DOCUMENT:

Enfin, le résultat de ces travaux a été soumis aux habitants du quartier et amendé afin de le rendre plus proche des attentes des usagers du quartier., aussi bien de ceux qui y travaillent que de ceux qui y résident.

Attachés comme nous le sommes à la pratique de nos institutions démocratiques, y compris à l'échelle du quartier, nous ne pouvons que saluer l'effort important entrepris par les auteurs de cette pétition. Ces derniers ont mené à terme une démarche exemplaire , qui tient compte à la fois des besoins exprimés par les usagers, mais aussi de la faisabilité. Il serait regrettable de donner une fin de non-recevoir à cette démarche, signifiant ainsi un certain mépris de la démocratie locale.

Un ensemble de mesures efficaces

Les propositions contenues dans la pétition peuvent être classées en deux volets : d'une part, la mise en place de zones 30, l'idéal étant, selon le Conseil de quartier, que l'ensemble du quartier soit englobé de façon homogène dans la zone 30, c'est-à-dire sans rupture due à des voies de réseau secondaire telles que Carl-Vogt, Ecole de Médecine, David-Dufour ou Vélodrome.

DONNÉES:
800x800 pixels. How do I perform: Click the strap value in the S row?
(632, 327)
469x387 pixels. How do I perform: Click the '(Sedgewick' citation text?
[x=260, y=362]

SÉRIE DE CONSIGNES:
(1) Pour chacune des affirmations suivantes, indiquez par oui ou par non si elle concorde avec le document, en citant fidèlement les mots qui tranchent. (a) Le résultat des travaux a été soumis aux habitants du quartier. (b) La démarche des auteurs de la pétition ne tient pas compte de la faisabilité. (c) Selon le Conseil de quartier, l'idéal serait qu'une partie seulement du quartier soit placée en zone 30.
(2) Recopiez fidèlement le passage du document qui va de « Enfin, le résultat » jusqu'à « qui y résident. ».

RÉPONSES FOURNIES:
(1)
(a) Oui : « le résultat de ces travaux a été soumis aux habitants du quartier ».
(b) Non : « qui tient compte à la fois des besoins exprimés par les usagers, mais aussi de la faisabilité ».
(c) Non : « l'idéal étant, selon le Conseil de quartier, que l'ensemble du quartier soit englobé de façon homogène dans la zone 30 ».

(2)
Enfin, le résultat de ces travaux a été soumis aux habitants du quartier et amendé afin de le rendre plus proche des attentes des usagers du quartier., aussi bien de ceux qui y travaillent que de ceux qui y résident.